## 原文抜粋:

* * *

植西氏自身のXプロフィールには「AI無料不動産価格査定のカミウリの人」と記載されており、リンクからInstagramのアカウントへ誘導するかたちになっています。
現在のところ、公開されている情報は極めて少なく、具体的な実績や口コミなども見当たりません。植西氏の新サービスということで注目する人も多いでしょうが、実態や信頼性を慎重に見極める必要があります。
カミウリのサービス概要
カミウリの事業内容は、AIを活用した不動産の無料査定・売却サポートです。相続物件や空き家など「相続等でお困りの不動産オーナー専門のサービス」であるとInstagramに記載されています。
先述のとおり、現時点では公式サイトが確認できませんが、問い合わせフォームには、Instagramのプロフィールからアクセスできるようになっています。
Xの投稿には、「どこよりも高い金額保証」という言葉も見られ、できる限り高値で売却できるとアピールしています。ただし、対応可能なエリアについては具体的な記載がありません。
投稿内でも「対応可能エリアは限られます」と触れられていることから、物件所在地によってはサービス対象外となる場合もあるようです。
カミウリの特徴
カミウリの主な特徴について、SNSで発信されている情報から整理してみます。

* * *

## 以下のデータ:
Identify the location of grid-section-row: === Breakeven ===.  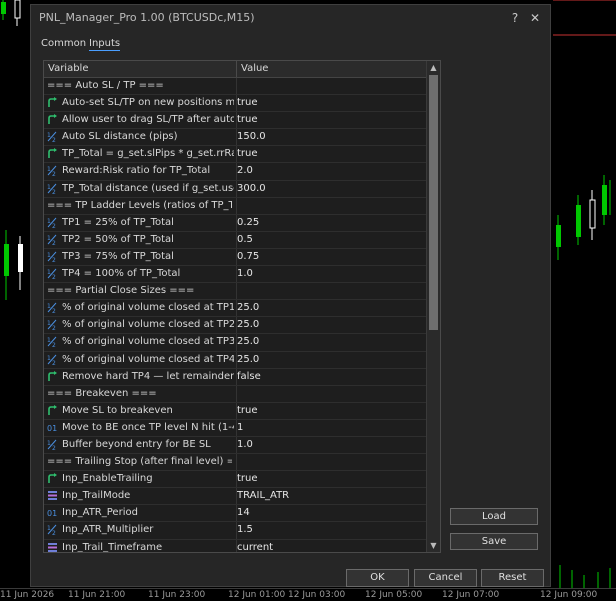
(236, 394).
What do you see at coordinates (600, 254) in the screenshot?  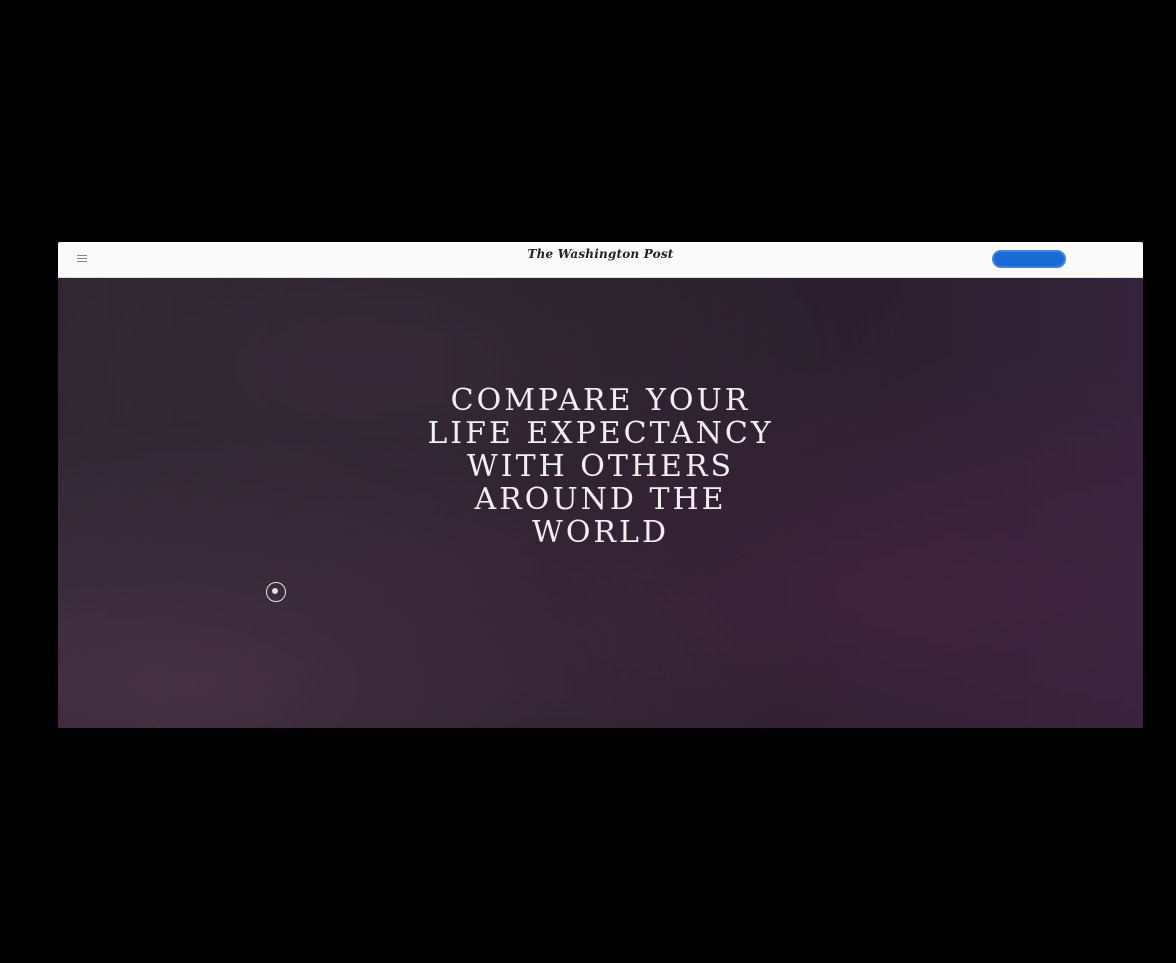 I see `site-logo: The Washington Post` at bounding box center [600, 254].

* * *

## 課題文:
カミウリの記事を、最後の文の後から書き継ぐこと。 データは、カミウリの記事とは別個の資料である。

## 解答結果:
売却専門サービスである
カミウリは、自社を「売却専門の不動産会社」として、“オーナー様ファースト”を掲げています。Instagramのプロフィールでも「両手仲介やりません」と明言。つまり、買主側の仲介は行わない「片手仲介」を意味し、他の仲介会社のように自社で買主を囲い込むことは一切ないと強調しています。
不動産仲介業者は、自社で買主も見つける「両手仲介」が成立すると、売主・買主双方から手数料を得られるため、囲い込みをすることがあります。囲い込みが行われると、売主は広く買主を見つける機会を失って高値売却の機会を逃がし、結果的に値下げを余儀なくされるケースがあるので注意が必要です。
カミウリでは、売却専門で囲い込みがないため「顧客数は無限大」とアピール。広く市場に情報を公開して買い手を募ることで、大手不動産会社には真似できない高値売却を目指せるとしています。
相場価格の10~50%上乗せで売却スタート
カミウリでは、売却開始価格を高めに設定して、可能な限り高値での売却を目指す戦略を取っています。相場の最大150%で売却をスタートするため、うまく買いたい人が見つかれば大きな利益を得られるでしょう。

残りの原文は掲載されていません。